Мужчины сидели в молчании, пока не вернулась Грейс. Она долго и пристально глядела на Ройбена и в конце концов сказала:
— Я и представить себе не могла, что ты способен на такой гнев. Должна признаться, что это было страшновато.
Она принужденно хохотнула, Фил ответил ей коротким сдавленным смешком, и даже Джим заставил себя улыбнуться. Грейс накрыла ладонью лежавшую на столе руку Фила, и они коротко, понимающе переглянулись.
— Страшновато, говоришь? — произнес Ройбен. Его все еще трясло от ярости. Он был возмущен до глубины души. — Послушай, мама, я не знаменитый врач вроде тебя и не практикующий юрист вроде нее. И не священник-миссионер из трущоб вроде тебя, Джим. Но я совершенно не такой, каким она меня здесь описывала. Но никто из вас слова не сказал в мою защиту. Никто. Что ж, у меня есть мои мечты, мои цели, мои устремления, и пусть они и не ваши, но они мои. И я всю жизнь стремлюсь к ним и работаю ради этого. Так вот, повторяю, я совсем не тот человек, каким она старалась меня выставить. Ладно, пусть у вас не хватило духу защитить меня, но уж за отца-то можно было заступиться! Он-то ничем не заслужил ее укусов.

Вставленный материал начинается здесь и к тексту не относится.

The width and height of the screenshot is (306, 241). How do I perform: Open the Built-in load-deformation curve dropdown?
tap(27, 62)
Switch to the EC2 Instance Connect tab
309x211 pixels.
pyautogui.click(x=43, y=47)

— Нет, конечно, нет, — поспешно сказал Джим. — Конечно, нет. Но, Ройбен, ведь она может передумать и все-таки сделать аборт. Ты хоть это понимаешь? — Он понизил голос. — Ведь мы только потому и сидели здесь и слушали все это. Мы просто не хотим, чтобы она сорвала свое зло на младенце.
— Ой, да ну ее к черту! — Ройбен тоже понизил голос, хотя от злости его так и подмывало кричать во всю глотку. — Не сделает она никакого аборта — после того как подписалась под этими денежными документами! Она не сумасшедшая. Она просто подлая и трусливая, как все нахалы. Но не сумасшедшая. Я же больше не намерен сносить ее оскорбления. — Он поднялся. — Папа, я прошу прощения за то, что она сказала тебе. Это было грубо и гнусно, как и все, что она произносит.
— Ройбен, об этом не стоит даже говорить, — спокойно ответил Фил. — Я всегда глубоко жалел ее.
Эти слова не на шутку озадачили и Джима, и Грейс, но Грейс, кажется, удачнее справлялась с захлестывавшими ее эмоциями. Она так и сидела, крепко держа мужа за руку.